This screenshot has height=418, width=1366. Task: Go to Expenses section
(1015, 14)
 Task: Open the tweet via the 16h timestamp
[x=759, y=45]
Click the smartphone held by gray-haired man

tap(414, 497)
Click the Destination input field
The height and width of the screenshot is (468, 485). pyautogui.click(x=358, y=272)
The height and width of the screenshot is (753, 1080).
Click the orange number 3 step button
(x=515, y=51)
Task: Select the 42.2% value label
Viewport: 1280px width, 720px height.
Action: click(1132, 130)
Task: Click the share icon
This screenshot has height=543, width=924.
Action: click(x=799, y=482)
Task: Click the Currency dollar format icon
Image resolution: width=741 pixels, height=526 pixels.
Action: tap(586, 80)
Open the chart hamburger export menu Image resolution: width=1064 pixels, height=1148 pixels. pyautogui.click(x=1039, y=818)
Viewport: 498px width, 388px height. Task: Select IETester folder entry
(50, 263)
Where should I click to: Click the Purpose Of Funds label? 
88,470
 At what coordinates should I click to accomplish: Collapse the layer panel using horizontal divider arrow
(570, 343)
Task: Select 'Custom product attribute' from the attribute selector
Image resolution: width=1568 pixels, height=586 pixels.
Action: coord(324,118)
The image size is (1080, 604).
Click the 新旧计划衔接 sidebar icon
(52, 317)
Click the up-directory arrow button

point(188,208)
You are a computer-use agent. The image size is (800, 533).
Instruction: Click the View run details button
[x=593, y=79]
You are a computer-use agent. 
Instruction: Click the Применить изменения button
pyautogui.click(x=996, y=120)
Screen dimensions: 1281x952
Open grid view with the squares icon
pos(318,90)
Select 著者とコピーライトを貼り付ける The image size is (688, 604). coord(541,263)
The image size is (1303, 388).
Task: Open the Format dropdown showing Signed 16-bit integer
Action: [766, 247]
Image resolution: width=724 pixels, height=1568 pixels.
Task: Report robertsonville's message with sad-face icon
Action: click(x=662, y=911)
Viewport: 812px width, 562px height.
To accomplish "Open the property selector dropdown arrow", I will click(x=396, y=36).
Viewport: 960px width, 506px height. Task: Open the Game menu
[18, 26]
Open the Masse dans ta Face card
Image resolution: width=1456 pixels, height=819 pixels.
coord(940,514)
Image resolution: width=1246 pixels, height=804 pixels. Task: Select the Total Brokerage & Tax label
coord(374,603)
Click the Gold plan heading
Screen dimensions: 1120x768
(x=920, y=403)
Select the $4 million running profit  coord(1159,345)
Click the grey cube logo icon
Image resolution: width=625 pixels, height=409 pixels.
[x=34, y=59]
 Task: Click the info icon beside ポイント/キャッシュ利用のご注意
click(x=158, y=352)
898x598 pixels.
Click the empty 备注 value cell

§ **TASK TO CARRY OUT**
Find the lines in the entries above where "selector" occurs, and copy each of them.

§ **TASK RESULT**
Task: Select 'Custom product attribute' from the attribute selector
To accomplish "Open the property selector dropdown arrow", I will click(x=396, y=36).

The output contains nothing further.